How do you solve y=7x-1 and y=-x+14 using substitution?

2 Answers
Apr 26, 2018

The solution is (15/8,97/8) or (1.875,12.125).

Explanation:

Solve the system:

"Equation 1:" y=7x-1

"Equation 2:" y=-x+14

Both linear equations are in slope-intercept form. The solution to the system is the point that both lines have in common, the point of intersection. Substitution will be used to solve the system.
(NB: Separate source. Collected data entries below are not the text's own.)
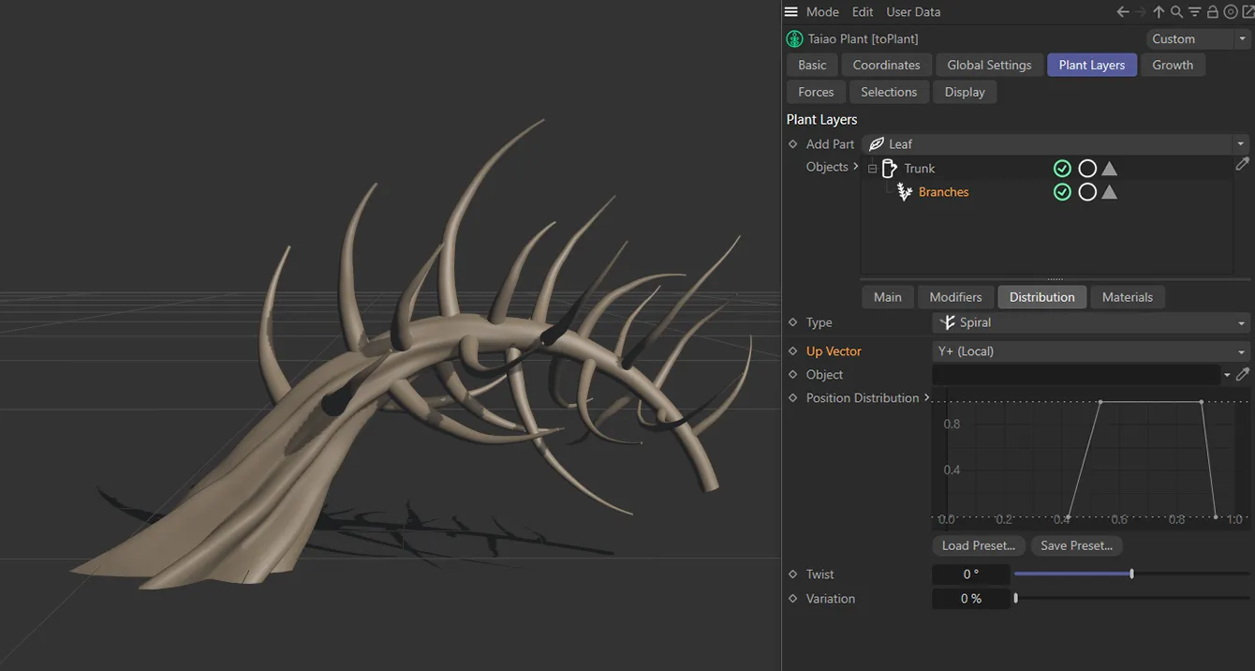
Task: Disable the Trunk layer's green check toggle
Action: (1062, 168)
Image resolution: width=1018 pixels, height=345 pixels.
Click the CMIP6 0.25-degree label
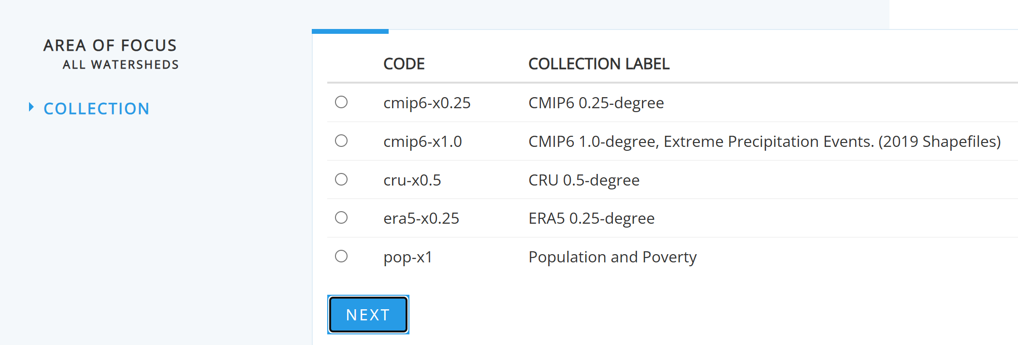596,103
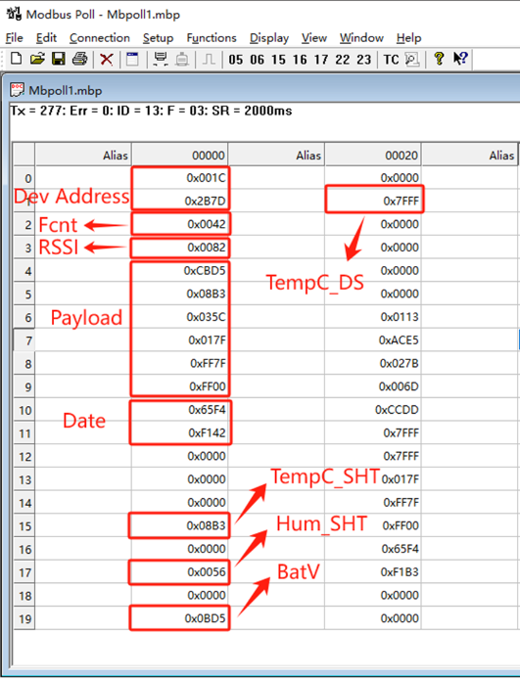Click the Connect toolbar icon
This screenshot has height=679, width=520.
click(161, 59)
Both equations are set equal to y. Substitute 7x-1 from Equation 1 for y in Equation 2 and solve for x.

y=-x+14

7x-1=-x+14

Add x to both sides.

x+7x-1=14

Simplify.

8x-1=14

Add 1 to both sides.

8x=15

Divide both sides by 8.

x=15/8 or 1.875

Substitute 15/8 for x in Equation 1 and solve for y.

y=7x-1

y=7(15/8)-1

y=105/8-1

Multiply 1 by 8/8 to get a denominator of 8.

y=105/8-1xx8/8

y=105-8/8

Combine the numerators.

y=(105-8)/8

y=97/8 or 12.125

The solution is (15/8,97/8) or (1.875,12.125).

graph{(y-7x+1)(y+x-14)=0 [-9.455, 10.545, 5.48, 15.48]}

Apr 26, 2018

(x, y): (15/8, 97/8)

Explanation:

eq_1 : y=7x-1
eq_2 : y=-x+14

Use 7x - 1 for y in eq_2:
7x - 1 = -x + 14
8x = 15
x = 15/8

y=7x-1
y = 7xx15/8-8/8
y = 97/8